> _THE TASK_:
An exact copy is needed of the lines in the entries below from the line with "Task: Fill No" up to and including the line with "This screenshot has width=439, height=248.", and of nothing else. Leave the pictures out.

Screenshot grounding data
= = = =

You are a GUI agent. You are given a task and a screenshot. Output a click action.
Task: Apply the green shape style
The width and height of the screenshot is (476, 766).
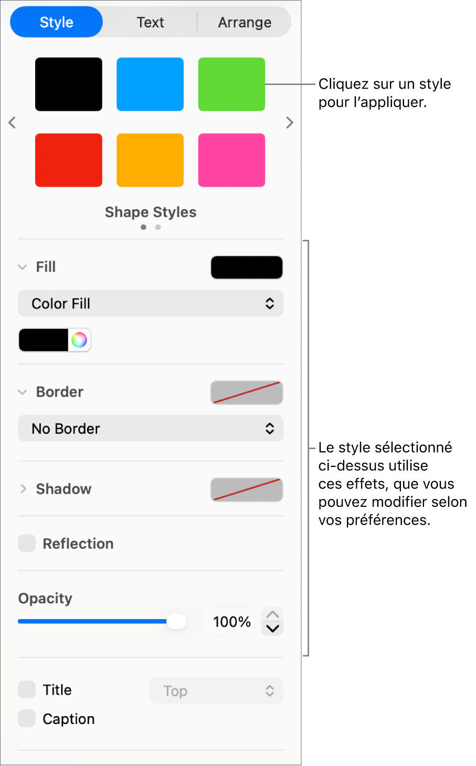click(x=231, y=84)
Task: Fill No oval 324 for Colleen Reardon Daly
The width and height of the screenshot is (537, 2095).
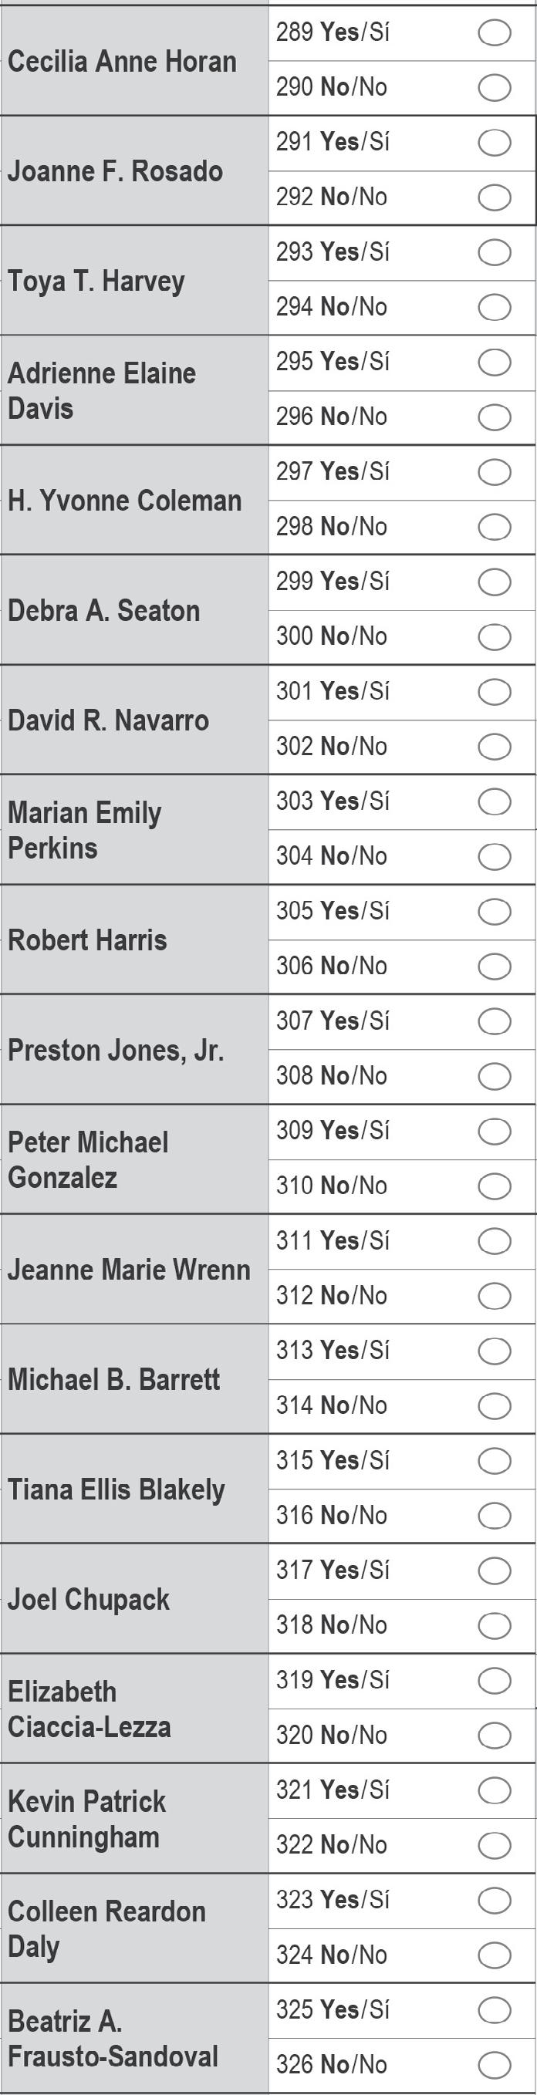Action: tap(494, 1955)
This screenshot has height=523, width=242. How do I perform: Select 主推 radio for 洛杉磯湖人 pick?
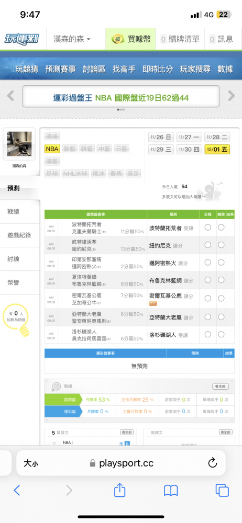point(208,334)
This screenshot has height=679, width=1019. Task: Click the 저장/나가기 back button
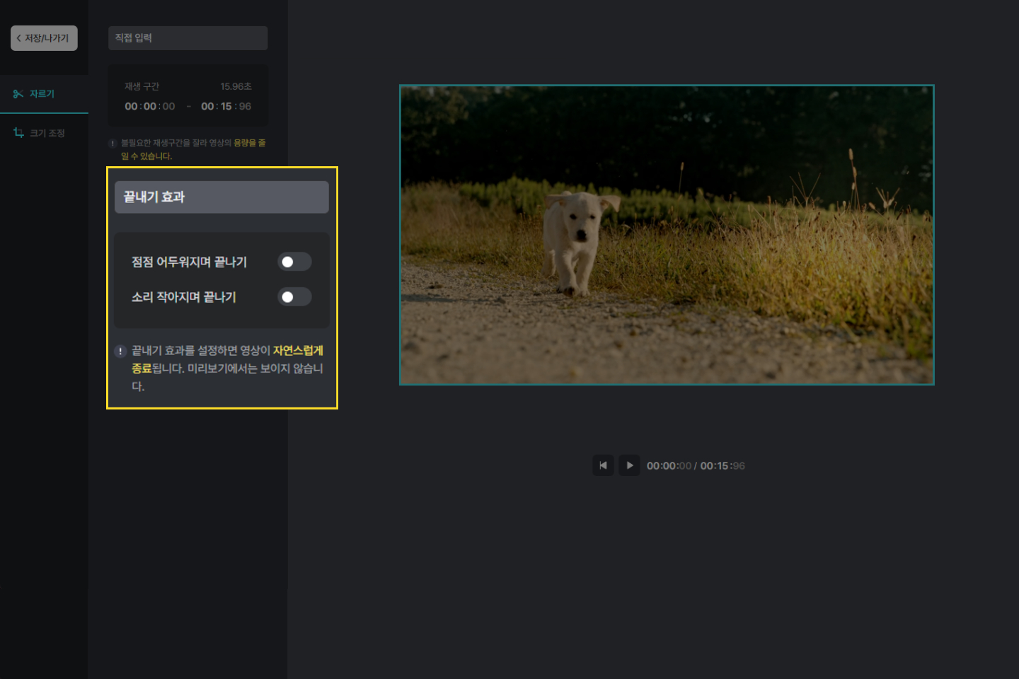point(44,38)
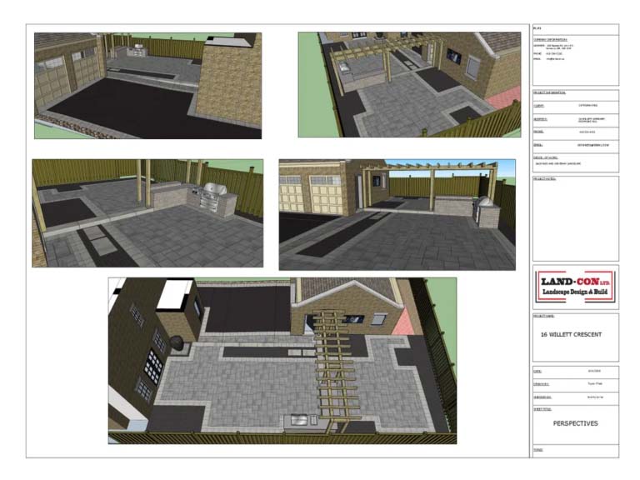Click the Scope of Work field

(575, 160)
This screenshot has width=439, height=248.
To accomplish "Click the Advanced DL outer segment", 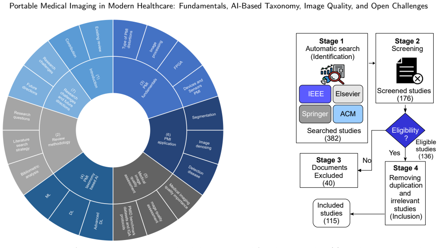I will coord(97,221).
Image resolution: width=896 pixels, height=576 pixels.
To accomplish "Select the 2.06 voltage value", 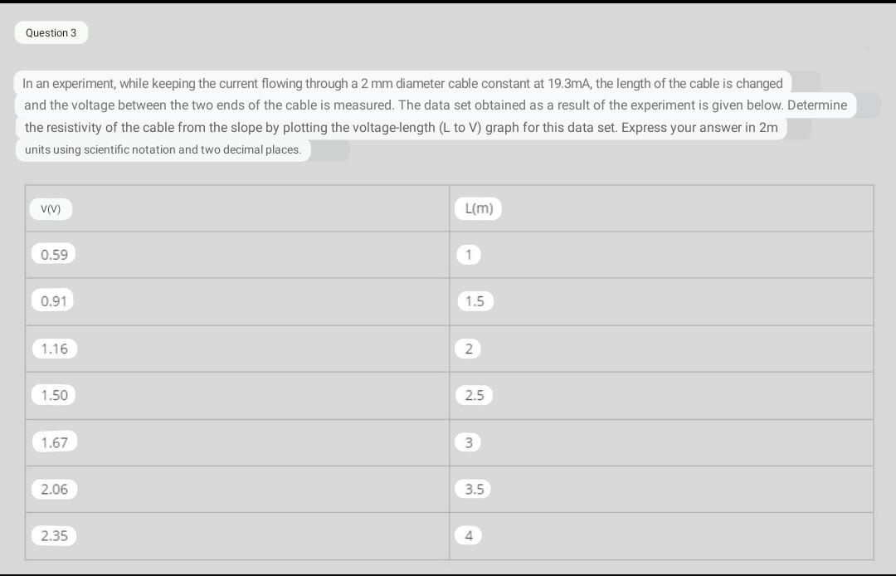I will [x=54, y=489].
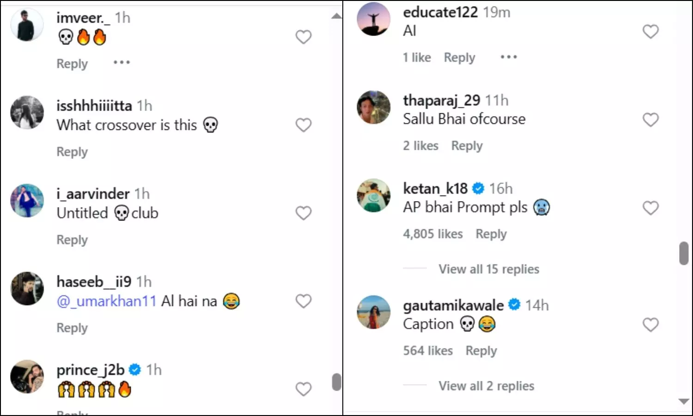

= = = =

> _ANSWER TO THE PROBLEM_:
Task: Fill No oval 324 for Colleen Reardon Daly
The width and height of the screenshot is (537, 2095).
Action: tap(494, 1955)
This screenshot has height=523, width=242. How do I perform: Select 主推 radio for 洛杉磯湖人 pick?
point(208,334)
This screenshot has height=679, width=1019. Task: Click the 저장/나가기 back button
point(44,38)
Click the Scope of Work field

(575, 160)
This screenshot has width=439, height=248.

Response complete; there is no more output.